Even with the weight of the federal government behind this goal, getting the country to 100 percent clean electricity will be easier said than done. Industry and utility representatives told Vox that getting the nation to 80 percent renewable electricity by 2035 is viewed as doable, but finishing the last 20 percent will be more challenging.
“It’s going to require everything we have from a policy and technology standpoint, and all of the tools we have in our toolbox,” Dr. Karen Wayland, policy adviser to electricity utility coalition group Gridwise Alliance, told Vox.
Congressional Democrats writ large — but especially progressives — view Biden’s infrastructure bill as their best hope to do something meaningful on climate change. Already, the effects of a warming planet are inescapable, with frequent strong storms and historic wildfires and droughts. As Biden releases his plan, progressives are already calling for something much bigger — $10 trillion in spending over the next decade on infrastructure and climate change.
“We think this is a once-in-a-lifetime opportunity to really put forward what we know we need to tackle the climate crisis that we face,” Rep. Pramila Jayapal (D-WA), also chair of the Congressional Progressive Caucus, told Vox in a recent interview.
Progressives have been in constant communication with White House staff, including White House Chief of Staff Ron Klain, communicating their desire for the administration to go even bigger.
“While this plan represents some of the boldest thinking we’ve seen from the Democratic Party in the last decade, the fact is it’s not bold enough to defeat the crises facing our country now,” Evan Weber, political director of youth climate organization Sunrise Movement, told Vox. “We’re definitely communicating with the administration how we’re feeling every step of the way.”
The next few months will be the real test for Democratic unity
With some Democratic lawmakers in the House already threatening to withhold their votes in order for a state and local tax deduction to be included in any tax policy changes to pay for infrastructure, lines are already being drawn within the Democratic caucus.
During Covid-19 relief bill negotiations, Biden was able to get the final product remarkably close to what he originally proposed. That could be much more difficult to replicate with an infrastructure package.
Whatever line the White House had to walk between pleasing moderate and progressive Democrats during the American Rescue Plan process will only be magnified in the coming months. Progressives will push the White House to be bolder, while moderates like Sen. Joe Manchin (D-WV) will push them to work with Republicans — who almost certainly would fight any attempt to raise taxes on corporations or the wealthy to pay for a massive bill.
“The question there is really what’s going to make it through the legislative process,” former Obama climate adviser John Podesta told Vox in a recent interview.
The process of drafting and passing an infrastructure bill and a pay-for structure that the White House, the Senate, and the House all agree on will likely be drawn out through the summer and into the fall. The House Transportation and Infrastructure Committee has laid out a September deadline to pass the approximately $500 billion five-year surface transportation reauthorization bill, and Senate committees are coming up with a topline number for their version of that bill. Still, negotiations over the surface transportation bill could be overshadowed by Biden’s larger infrastructure plan.
While there has been some talk on Capitol Hill about passing a bipartisan roads and bridges infrastructure bill (which is viewed as having the most potential for bipartisan agreement) and then putting the more ambitious pieces of Biden’s infrastructure plan into a budget reconciliation bill, nothing is final yet.

⁂

Instructions -
a. Echo the stretch of the infrastructure passage from "Congressional Democrats writ" through "and climate change.", word for word.
b. For each statement, answer yes or no on whether the infrastructure passage supports it, and quote the words that decide it: (i) Industry and utility representatives consider 80 percent renewable electricity by 2035 achievable. (ii) The House Transportation and Infrastructure Committee set a December deadline for the surface transportation reauthorization bill. (iii) Progressives are calling for $10 trillion in spending over the next decade.
None of the material after this point is needed.

Stored data -
⁂

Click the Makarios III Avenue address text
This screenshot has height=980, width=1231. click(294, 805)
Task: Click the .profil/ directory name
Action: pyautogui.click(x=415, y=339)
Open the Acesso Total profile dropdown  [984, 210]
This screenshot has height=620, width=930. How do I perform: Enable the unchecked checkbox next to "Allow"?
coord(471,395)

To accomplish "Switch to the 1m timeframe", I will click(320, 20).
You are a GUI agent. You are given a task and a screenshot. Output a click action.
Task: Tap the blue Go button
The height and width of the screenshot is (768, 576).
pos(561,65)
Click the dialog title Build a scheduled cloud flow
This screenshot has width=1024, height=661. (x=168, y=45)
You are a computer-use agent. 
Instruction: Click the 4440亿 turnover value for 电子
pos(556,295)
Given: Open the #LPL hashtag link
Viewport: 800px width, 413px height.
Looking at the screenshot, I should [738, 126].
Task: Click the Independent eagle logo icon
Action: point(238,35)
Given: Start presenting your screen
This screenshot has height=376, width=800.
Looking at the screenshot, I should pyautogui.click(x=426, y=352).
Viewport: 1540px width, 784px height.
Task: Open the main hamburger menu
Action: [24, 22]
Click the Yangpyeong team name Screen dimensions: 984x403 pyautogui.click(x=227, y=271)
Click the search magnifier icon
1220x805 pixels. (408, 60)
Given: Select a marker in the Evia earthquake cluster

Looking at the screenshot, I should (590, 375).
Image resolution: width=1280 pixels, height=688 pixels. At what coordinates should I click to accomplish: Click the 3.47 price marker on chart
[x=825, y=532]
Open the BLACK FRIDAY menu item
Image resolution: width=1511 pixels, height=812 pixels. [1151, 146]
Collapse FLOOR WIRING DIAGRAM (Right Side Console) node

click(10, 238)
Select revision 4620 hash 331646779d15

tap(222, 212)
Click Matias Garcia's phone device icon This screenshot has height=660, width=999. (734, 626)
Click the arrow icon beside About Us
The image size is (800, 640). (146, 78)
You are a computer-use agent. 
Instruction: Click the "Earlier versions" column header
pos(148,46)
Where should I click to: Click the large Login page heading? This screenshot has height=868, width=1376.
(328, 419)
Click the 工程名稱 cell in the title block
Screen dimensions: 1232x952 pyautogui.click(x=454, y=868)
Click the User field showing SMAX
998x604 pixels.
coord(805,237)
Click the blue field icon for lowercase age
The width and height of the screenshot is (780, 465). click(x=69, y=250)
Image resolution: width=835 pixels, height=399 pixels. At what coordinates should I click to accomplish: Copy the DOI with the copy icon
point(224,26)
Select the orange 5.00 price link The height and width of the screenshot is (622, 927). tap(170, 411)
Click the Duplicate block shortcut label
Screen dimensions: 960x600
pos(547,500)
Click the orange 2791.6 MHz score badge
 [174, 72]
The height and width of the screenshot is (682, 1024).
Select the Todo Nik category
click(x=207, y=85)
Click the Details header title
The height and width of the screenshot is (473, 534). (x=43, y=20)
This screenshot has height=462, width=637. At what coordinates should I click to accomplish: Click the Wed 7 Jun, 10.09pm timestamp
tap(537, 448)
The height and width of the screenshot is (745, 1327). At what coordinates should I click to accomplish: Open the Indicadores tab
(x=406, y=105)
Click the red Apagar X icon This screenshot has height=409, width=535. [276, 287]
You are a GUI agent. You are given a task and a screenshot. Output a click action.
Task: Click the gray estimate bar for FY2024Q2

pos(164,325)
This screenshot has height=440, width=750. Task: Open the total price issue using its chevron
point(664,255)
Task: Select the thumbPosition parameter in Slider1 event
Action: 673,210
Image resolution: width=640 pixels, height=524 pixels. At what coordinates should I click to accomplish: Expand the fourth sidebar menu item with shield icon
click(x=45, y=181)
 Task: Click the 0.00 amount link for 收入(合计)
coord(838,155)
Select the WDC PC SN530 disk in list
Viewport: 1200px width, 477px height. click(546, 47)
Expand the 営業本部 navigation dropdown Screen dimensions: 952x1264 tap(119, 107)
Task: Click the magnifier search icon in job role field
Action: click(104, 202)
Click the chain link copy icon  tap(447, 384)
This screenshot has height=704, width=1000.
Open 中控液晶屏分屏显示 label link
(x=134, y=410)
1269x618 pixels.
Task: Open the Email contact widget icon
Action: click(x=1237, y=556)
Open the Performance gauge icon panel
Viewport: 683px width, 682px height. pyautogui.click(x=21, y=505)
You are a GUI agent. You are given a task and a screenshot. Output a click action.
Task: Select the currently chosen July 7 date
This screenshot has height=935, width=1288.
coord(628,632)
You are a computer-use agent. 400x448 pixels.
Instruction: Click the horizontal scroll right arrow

⁂

Answers for the tasks -
a.
Congressional Democrats writ large — but especially progressives — view Biden’s infrastructure bill as their best hope to do something meaningful on climate change. Already, the effects of a warming planet are inescapable, with frequent strong storms and historic wildfires and droughts. As Biden releases his plan, progressives are already calling for something much bigger — $10 trillion in spending over the next decade on infrastructure and climate change.

b.
(i) Yes: "getting the nation to 80 percent renewable electricity by 2035 is viewed as doable"
(ii) No: "has laid out a September deadline to pass the approximately $500 billion five-year surface transportation reauthorization bill"
(iii) Yes: "$10 trillion in spending over the next decade on infrastructure and climate change"